■ **GIVEN TASK**: Copy out, word for word, the lines of the material that begin with the line containing "This screenshot has height=509, width=373." and run through the final line of the material.

● ● ● ● ●

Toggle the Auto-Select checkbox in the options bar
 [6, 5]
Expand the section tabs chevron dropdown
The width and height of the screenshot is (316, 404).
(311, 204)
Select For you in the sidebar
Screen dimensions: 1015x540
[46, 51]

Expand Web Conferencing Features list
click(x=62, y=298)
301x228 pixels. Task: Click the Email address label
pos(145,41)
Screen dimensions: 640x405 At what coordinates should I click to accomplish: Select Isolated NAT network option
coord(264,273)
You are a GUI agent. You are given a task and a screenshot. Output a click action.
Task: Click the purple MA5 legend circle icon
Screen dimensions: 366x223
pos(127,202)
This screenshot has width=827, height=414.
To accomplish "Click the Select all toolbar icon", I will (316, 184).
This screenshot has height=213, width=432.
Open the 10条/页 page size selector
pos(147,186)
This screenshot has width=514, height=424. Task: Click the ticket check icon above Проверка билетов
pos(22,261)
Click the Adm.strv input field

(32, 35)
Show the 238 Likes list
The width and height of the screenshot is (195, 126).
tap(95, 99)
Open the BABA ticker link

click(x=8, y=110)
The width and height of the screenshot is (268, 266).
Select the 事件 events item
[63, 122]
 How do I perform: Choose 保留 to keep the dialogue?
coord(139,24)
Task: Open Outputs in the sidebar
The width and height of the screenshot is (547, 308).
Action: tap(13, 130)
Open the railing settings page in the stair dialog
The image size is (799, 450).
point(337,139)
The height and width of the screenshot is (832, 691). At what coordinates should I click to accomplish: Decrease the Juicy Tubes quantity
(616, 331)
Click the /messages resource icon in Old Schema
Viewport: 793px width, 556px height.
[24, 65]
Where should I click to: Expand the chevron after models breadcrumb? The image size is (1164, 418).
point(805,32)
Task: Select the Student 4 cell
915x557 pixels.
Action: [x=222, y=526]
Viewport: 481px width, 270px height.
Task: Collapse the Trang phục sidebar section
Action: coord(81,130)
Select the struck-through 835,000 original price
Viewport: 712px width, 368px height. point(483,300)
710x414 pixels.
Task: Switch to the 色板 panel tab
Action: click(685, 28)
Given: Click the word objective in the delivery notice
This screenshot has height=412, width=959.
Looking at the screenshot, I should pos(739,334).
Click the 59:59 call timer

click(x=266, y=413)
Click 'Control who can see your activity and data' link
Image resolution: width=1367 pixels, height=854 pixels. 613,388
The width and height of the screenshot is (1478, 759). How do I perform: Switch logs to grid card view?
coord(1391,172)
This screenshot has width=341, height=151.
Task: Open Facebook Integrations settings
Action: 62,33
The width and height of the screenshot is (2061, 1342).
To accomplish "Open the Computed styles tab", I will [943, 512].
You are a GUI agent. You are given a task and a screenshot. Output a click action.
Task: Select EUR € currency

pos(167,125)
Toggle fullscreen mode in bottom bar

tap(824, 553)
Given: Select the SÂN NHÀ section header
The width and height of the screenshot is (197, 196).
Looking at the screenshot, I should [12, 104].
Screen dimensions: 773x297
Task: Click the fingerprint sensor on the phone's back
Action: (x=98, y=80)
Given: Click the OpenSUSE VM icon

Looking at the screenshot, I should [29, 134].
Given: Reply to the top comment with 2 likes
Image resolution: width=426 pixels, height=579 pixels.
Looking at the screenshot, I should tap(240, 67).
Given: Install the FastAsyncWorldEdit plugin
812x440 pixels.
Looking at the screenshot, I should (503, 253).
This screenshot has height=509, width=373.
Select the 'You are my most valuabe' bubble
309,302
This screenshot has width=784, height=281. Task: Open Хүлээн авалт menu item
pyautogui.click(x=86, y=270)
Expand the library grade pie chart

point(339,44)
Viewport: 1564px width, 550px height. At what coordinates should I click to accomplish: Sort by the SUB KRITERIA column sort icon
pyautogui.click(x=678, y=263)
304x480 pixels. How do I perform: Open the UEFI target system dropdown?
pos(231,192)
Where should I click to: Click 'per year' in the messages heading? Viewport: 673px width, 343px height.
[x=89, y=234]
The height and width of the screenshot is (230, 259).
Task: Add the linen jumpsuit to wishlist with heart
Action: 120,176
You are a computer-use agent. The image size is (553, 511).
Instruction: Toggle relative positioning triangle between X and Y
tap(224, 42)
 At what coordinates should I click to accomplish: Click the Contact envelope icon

● ● ● ● ●

■ **EXERCISE ANSWER**:
This screenshot has height=509, width=373.
Select the 'You are my most valuabe' bubble
309,302
This screenshot has width=784, height=281. Task: Open Хүлээн авалт menu item
pyautogui.click(x=86, y=270)
Expand the library grade pie chart

point(339,44)
Viewport: 1564px width, 550px height. At what coordinates should I click to accomplish: Sort by the SUB KRITERIA column sort icon
pyautogui.click(x=678, y=263)
304x480 pixels. How do I perform: Open the UEFI target system dropdown?
pos(231,192)
Where should I click to: Click 'per year' in the messages heading? Viewport: 673px width, 343px height.
[x=89, y=234]
The height and width of the screenshot is (230, 259).
Task: Add the linen jumpsuit to wishlist with heart
Action: 120,176
You are a computer-use agent. The image size is (553, 511).
Instruction: Toggle relative positioning triangle between X and Y
tap(224, 42)
 At what coordinates should I click to accomplish: Click the Contact envelope icon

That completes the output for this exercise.